Langkah-langkah strategis yang dapat dilakukan untuk mengoperasionalisasikan kefitrahanmoratorium di antaranya: pertama, melakukan koordinasi dengan Menteri Tenaga Kerja dan Transmigrasi untuk memastikan 15 perusahaan perikanan memenuhi hak-hak pekerjanya pasca pencabutan izin usahanya; kedua, menyalurkan para pekerja kepada perusahaan kelautan dan perikanan atau usaha kreatif lainnya milik negara atau bekerjasama dengan pihak swasta dalam rangka menjamin terpenuhinya hak-hak konstitusional para ABK, seperti hak untuk bekerja dan hak untuk mendapatkan kehidupan yang lebih baik; dan ketiga, melakukan pengawalan dan memberikan pendampingan kepada para ABK untuk pemenuhan hak-haknya sebagai pekerja pasca pencabutan izin perusahaan tempatnya bekerja.
Sembilan bulan pasca pemberlakukan moratorium, banyak pertanyaan yang disampaikan: apakah nelayan kecil menerima manfaat? Dengan menggunakan 2 relevansi makna fitrah, dapat dikatakan bahwa arah pengelolaan sumber daya perikanan nasional belum memunculkan optimisme dan sungguh-sungguh mewujudkan tatanan kehidupan masyarakat desa-desa pesisir yang makmur, adil dan beradab. Seperti kata Aristoteles, “Manusia baik belum tentu menjadi warga negara baik bilamana negaranya juga baik.

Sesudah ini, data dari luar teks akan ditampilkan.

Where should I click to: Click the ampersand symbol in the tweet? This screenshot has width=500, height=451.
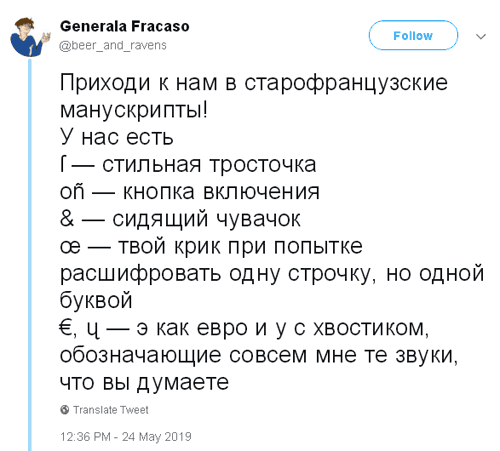tap(67, 219)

Sebab, di dalam negara yang buruk, manusia yang baik bisa saja menjadi warga negara yang buruk”.
Di saat yang berbeda, Thich Nhat Hanh, dalam the Miracle of Mindfulness, mengisahkan seorang raja yang selalu ingin membuat keputusan yang benar mengajukan pertanyaan kepada biksu. “Kapan waktu terbaik mengerjakan sesuatu? Siapa orang paling penting untuk bisa bekerja sama? Apakah perbuatan terpenting untuk dilakukan sepanjang waktu?” Biksu menjawab, “Waktu terbaik adalah sekarang, orang terpenting adalah orang terdekat, dan perbuatan terpenting sepanjang waktu adalah memberi kebahagiaan bagi orang sekelilingmu”.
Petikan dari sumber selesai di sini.